● Task brief
Leaving out every picture, transcribe the lines from the line that contains "Viewport: 885px width, 600px" to the end of the entries below, both ends included.

(Stored items)
=======

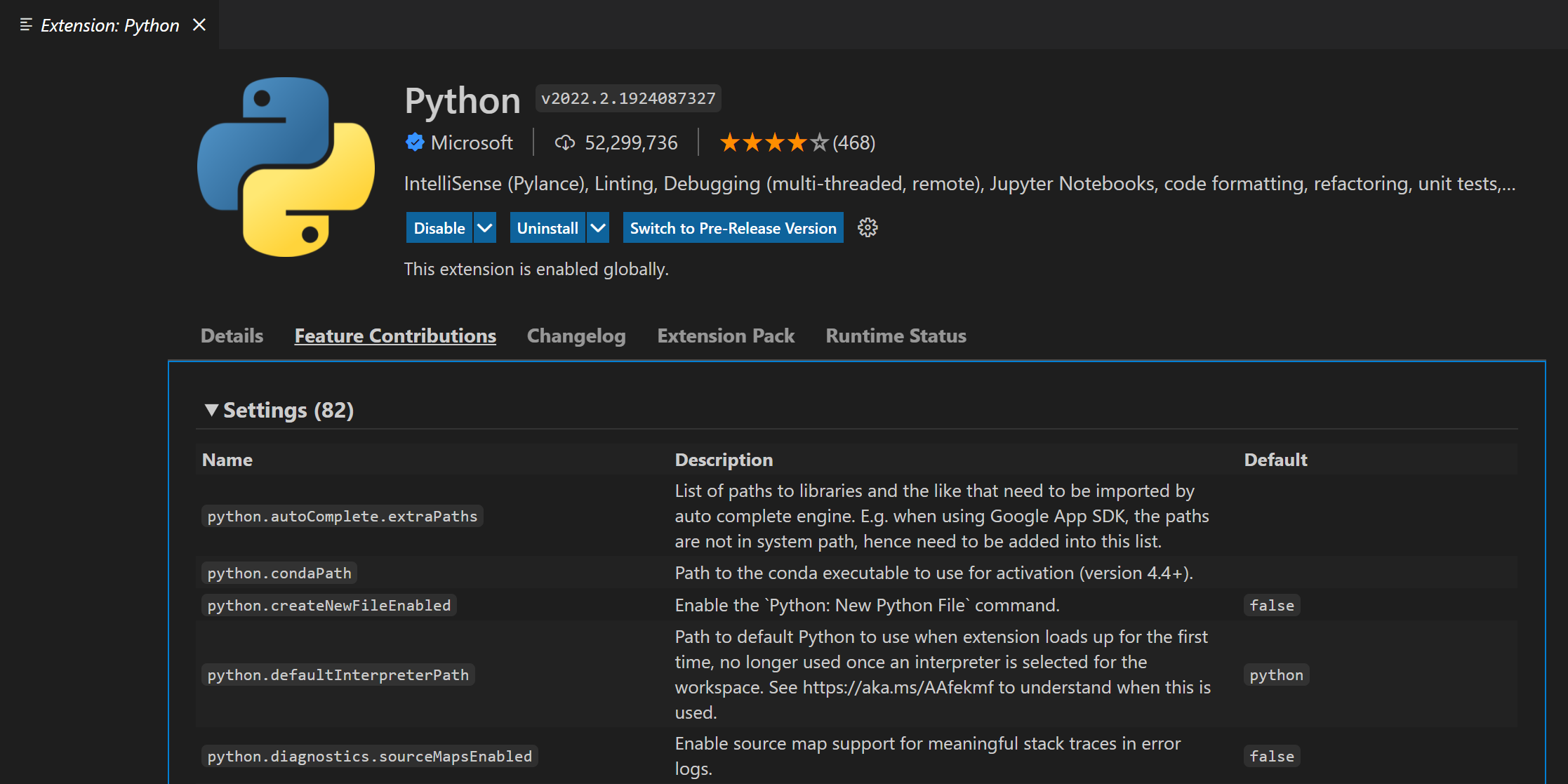Screen dimensions: 1568x784
Task: Click the settings gear icon
Action: pyautogui.click(x=867, y=228)
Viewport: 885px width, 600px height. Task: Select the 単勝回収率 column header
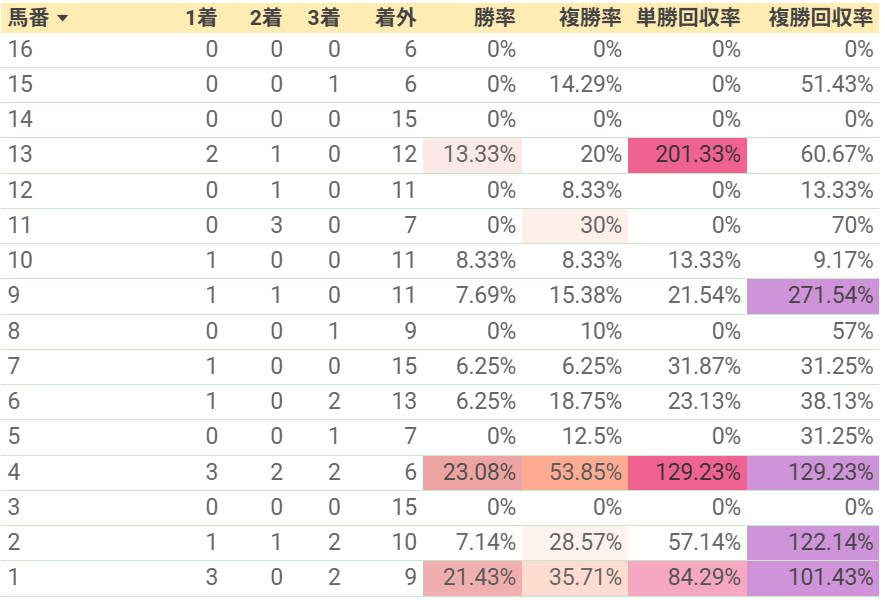pyautogui.click(x=688, y=18)
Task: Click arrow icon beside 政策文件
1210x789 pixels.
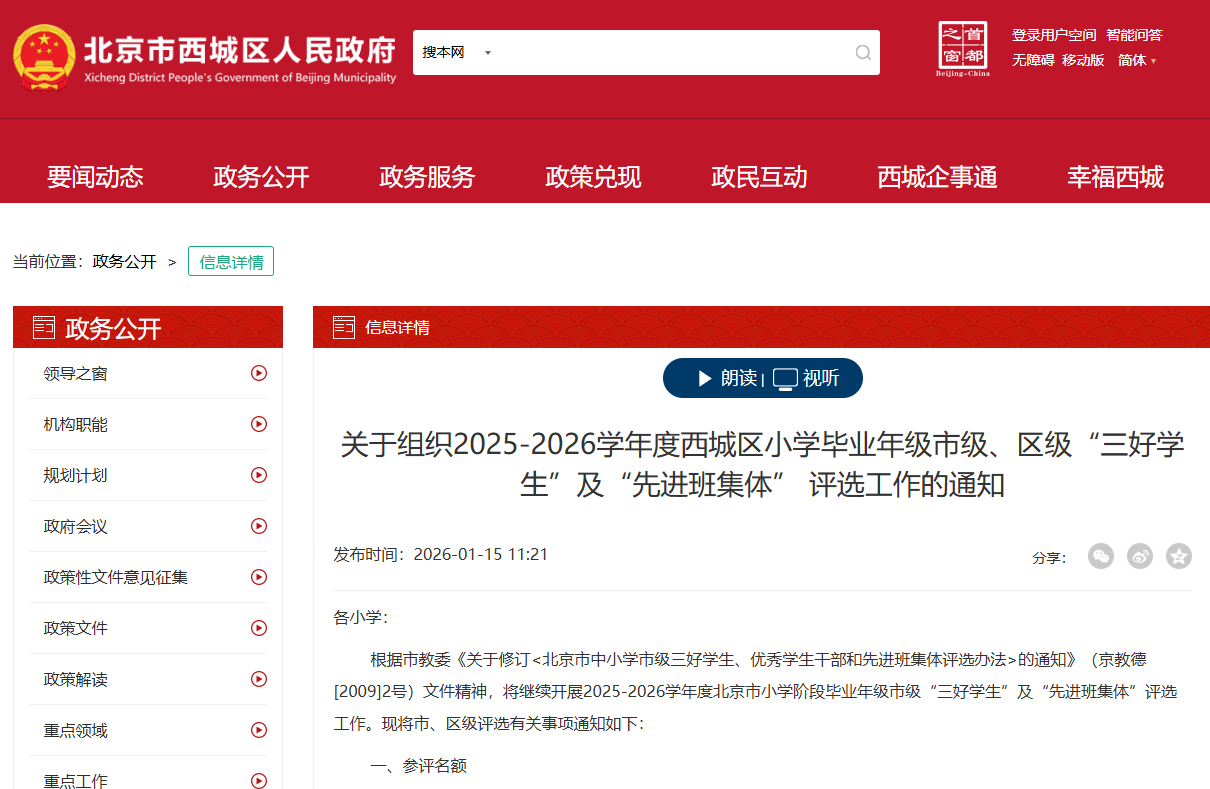Action: tap(259, 628)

=======

● Solution to this exercise
Viewport: 885px width, 600px height. Task: Select the 単勝回収率 column header
pyautogui.click(x=688, y=18)
Task: Click arrow icon beside 政策文件
1210x789 pixels.
Action: tap(259, 628)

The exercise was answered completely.